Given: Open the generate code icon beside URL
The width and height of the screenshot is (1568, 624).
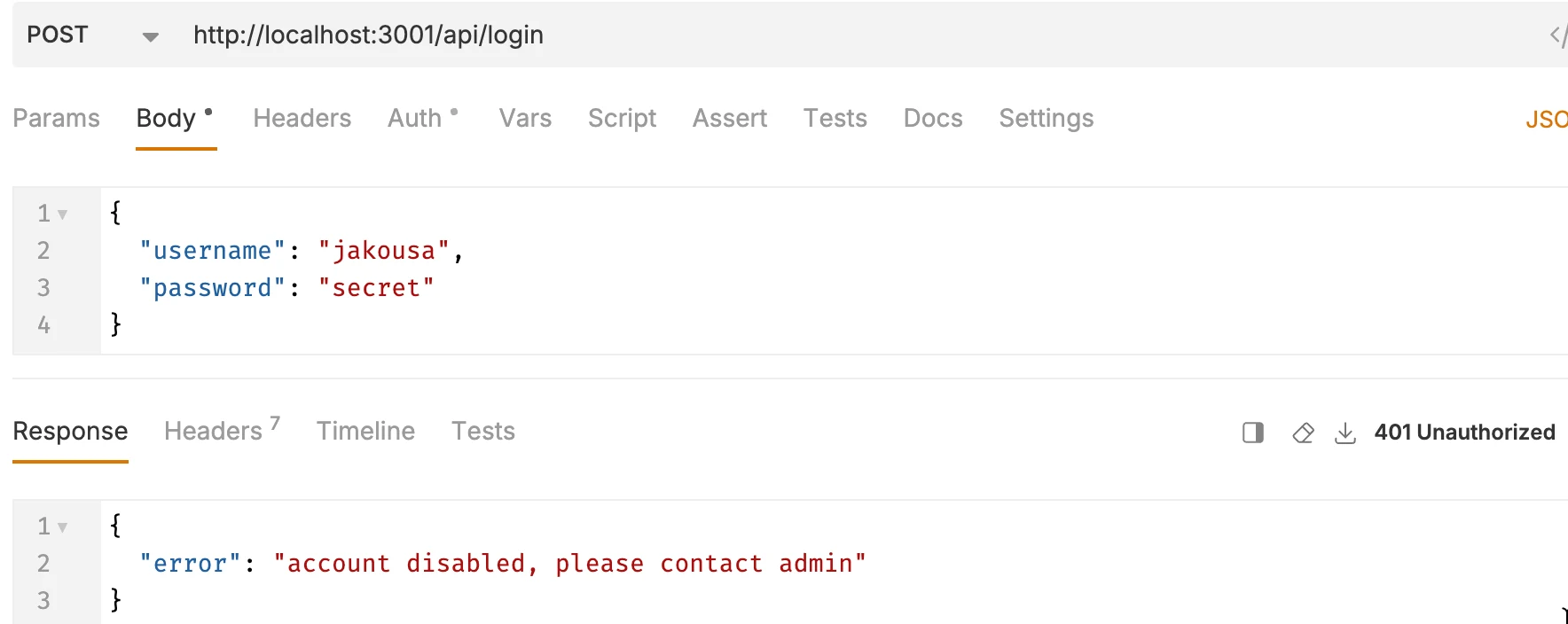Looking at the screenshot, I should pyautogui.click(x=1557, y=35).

━━━

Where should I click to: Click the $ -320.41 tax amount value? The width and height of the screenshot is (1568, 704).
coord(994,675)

━━━

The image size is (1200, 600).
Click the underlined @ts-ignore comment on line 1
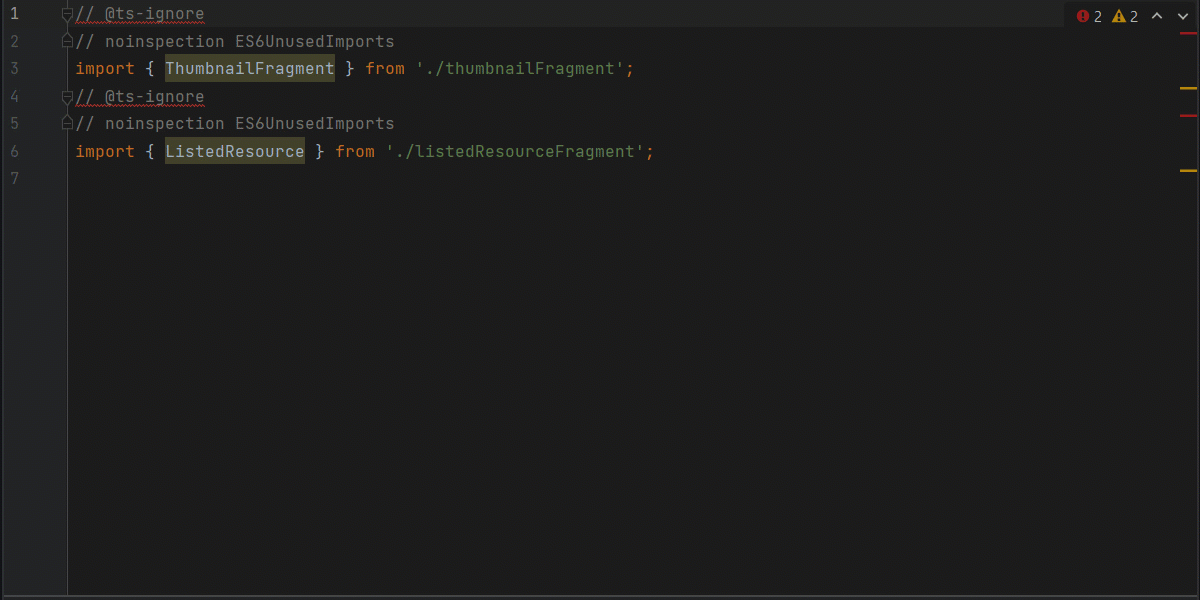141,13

━━━

Rewrite the entries starting at the line that contains "Given: Open the generate code icon beside URL" and ending at the line that contains "Looking at the", swapping "icon" for "button" and changing nothing else. Leave the pictures out.

▶ **Expected output**
Given: Open the generate code button beside URL
The width and height of the screenshot is (1568, 624).
Looking at the screenshot, I should pyautogui.click(x=1557, y=35).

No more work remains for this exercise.